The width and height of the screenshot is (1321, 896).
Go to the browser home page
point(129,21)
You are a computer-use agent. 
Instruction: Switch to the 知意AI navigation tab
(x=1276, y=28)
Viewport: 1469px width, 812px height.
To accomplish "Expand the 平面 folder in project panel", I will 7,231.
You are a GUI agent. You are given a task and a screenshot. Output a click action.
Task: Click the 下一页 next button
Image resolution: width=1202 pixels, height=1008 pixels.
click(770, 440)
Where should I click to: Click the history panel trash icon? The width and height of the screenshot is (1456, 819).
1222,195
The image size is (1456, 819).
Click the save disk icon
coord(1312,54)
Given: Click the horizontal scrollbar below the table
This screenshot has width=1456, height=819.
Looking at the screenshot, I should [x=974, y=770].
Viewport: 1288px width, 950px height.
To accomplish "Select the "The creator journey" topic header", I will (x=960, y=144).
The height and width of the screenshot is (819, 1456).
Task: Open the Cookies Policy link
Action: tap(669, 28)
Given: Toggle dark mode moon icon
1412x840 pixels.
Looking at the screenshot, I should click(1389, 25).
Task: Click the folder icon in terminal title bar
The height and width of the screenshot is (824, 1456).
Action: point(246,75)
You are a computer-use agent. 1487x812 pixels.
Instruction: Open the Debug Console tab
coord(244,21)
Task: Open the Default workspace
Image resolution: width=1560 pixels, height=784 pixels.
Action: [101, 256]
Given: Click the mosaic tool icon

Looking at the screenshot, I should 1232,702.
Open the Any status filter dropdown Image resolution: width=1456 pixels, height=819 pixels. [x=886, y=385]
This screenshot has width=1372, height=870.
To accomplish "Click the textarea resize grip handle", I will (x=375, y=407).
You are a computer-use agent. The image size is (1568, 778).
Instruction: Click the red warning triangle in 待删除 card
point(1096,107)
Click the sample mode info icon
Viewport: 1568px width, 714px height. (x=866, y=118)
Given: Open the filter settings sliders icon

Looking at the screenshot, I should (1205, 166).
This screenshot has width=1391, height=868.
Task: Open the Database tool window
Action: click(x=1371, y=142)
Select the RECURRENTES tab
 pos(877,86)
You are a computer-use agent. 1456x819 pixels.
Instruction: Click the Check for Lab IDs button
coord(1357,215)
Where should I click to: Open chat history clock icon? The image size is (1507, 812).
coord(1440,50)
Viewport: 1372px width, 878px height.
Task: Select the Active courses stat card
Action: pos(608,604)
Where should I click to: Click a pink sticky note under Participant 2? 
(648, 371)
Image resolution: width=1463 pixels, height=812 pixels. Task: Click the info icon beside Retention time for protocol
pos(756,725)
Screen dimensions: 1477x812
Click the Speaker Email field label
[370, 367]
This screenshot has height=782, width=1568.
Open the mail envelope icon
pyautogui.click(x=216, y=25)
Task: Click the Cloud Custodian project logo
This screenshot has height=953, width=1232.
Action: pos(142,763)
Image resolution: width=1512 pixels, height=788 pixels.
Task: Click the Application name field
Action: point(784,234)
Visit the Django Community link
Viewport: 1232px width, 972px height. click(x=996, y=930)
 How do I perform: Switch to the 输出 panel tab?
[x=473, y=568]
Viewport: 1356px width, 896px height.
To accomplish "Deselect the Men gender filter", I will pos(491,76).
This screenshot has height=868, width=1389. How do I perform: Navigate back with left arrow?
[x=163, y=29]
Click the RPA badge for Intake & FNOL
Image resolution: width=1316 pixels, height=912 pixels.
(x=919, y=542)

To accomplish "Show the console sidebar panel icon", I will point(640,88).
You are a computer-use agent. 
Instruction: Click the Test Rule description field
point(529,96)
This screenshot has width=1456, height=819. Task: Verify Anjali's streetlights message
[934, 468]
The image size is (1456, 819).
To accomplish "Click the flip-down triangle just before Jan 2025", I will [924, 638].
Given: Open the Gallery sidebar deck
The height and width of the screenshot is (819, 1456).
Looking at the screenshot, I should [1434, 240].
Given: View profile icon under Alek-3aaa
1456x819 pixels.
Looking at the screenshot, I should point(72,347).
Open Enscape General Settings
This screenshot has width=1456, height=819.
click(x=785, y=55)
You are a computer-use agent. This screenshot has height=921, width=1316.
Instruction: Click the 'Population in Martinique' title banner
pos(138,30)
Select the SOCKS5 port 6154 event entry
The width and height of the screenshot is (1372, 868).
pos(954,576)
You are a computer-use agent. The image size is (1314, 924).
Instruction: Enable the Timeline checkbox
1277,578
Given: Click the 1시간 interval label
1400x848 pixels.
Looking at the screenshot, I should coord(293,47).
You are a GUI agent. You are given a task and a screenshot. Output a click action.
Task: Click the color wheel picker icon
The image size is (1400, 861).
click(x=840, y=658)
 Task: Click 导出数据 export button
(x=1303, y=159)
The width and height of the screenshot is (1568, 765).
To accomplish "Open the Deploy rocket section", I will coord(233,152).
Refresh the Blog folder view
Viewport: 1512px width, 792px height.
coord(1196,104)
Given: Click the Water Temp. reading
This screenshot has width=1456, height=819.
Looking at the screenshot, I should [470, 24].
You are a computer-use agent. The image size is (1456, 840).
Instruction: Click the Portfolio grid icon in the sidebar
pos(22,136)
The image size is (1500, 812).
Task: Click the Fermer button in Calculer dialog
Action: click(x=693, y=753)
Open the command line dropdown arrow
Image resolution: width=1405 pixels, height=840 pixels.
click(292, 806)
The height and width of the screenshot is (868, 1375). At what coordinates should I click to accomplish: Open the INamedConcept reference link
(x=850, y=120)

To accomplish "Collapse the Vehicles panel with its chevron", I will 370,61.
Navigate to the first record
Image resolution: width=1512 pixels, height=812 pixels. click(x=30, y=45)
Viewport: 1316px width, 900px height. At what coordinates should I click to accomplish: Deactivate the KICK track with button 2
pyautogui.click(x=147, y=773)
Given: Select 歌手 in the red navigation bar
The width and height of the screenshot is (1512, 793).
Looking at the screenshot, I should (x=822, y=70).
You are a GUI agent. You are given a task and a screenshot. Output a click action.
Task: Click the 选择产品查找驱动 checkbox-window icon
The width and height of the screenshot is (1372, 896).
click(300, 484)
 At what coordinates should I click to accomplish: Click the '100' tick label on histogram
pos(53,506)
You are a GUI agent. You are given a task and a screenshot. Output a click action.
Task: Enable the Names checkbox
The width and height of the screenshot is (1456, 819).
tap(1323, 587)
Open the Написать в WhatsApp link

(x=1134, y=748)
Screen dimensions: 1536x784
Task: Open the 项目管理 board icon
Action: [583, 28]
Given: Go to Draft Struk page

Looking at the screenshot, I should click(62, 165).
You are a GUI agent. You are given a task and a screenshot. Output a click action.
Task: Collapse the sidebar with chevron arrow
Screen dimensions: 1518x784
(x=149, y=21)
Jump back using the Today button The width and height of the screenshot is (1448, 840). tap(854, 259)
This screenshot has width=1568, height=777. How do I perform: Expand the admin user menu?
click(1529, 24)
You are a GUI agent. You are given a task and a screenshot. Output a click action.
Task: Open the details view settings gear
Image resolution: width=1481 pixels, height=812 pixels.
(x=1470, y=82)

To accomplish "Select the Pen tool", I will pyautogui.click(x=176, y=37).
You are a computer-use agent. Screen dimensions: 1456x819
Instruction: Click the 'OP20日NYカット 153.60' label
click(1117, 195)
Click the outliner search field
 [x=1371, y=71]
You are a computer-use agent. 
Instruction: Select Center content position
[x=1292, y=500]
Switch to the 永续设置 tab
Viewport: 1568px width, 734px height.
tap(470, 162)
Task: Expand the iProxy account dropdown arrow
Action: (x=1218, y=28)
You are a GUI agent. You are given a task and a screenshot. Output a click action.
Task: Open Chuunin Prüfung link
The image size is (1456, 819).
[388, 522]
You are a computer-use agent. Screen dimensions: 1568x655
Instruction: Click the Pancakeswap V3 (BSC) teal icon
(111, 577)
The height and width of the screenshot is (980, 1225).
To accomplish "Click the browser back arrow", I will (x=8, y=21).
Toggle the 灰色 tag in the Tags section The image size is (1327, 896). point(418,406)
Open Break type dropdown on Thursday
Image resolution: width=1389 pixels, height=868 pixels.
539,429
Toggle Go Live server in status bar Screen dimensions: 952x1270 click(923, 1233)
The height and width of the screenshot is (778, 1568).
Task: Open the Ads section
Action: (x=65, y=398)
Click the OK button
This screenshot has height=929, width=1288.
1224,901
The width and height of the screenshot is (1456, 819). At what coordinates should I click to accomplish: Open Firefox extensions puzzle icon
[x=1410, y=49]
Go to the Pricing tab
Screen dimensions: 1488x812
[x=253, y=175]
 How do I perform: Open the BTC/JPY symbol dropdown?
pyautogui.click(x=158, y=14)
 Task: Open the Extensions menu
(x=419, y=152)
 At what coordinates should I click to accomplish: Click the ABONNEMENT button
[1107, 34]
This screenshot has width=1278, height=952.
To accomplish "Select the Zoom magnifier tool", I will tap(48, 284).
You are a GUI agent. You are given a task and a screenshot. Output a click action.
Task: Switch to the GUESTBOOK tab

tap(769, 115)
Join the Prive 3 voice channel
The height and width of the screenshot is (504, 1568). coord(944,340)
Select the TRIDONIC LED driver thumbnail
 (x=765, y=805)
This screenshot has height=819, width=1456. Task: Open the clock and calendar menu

************

**Exercise objective:** Exactly how many lines of the material contain the word "project"? Write the number alone.

**Response area:** 2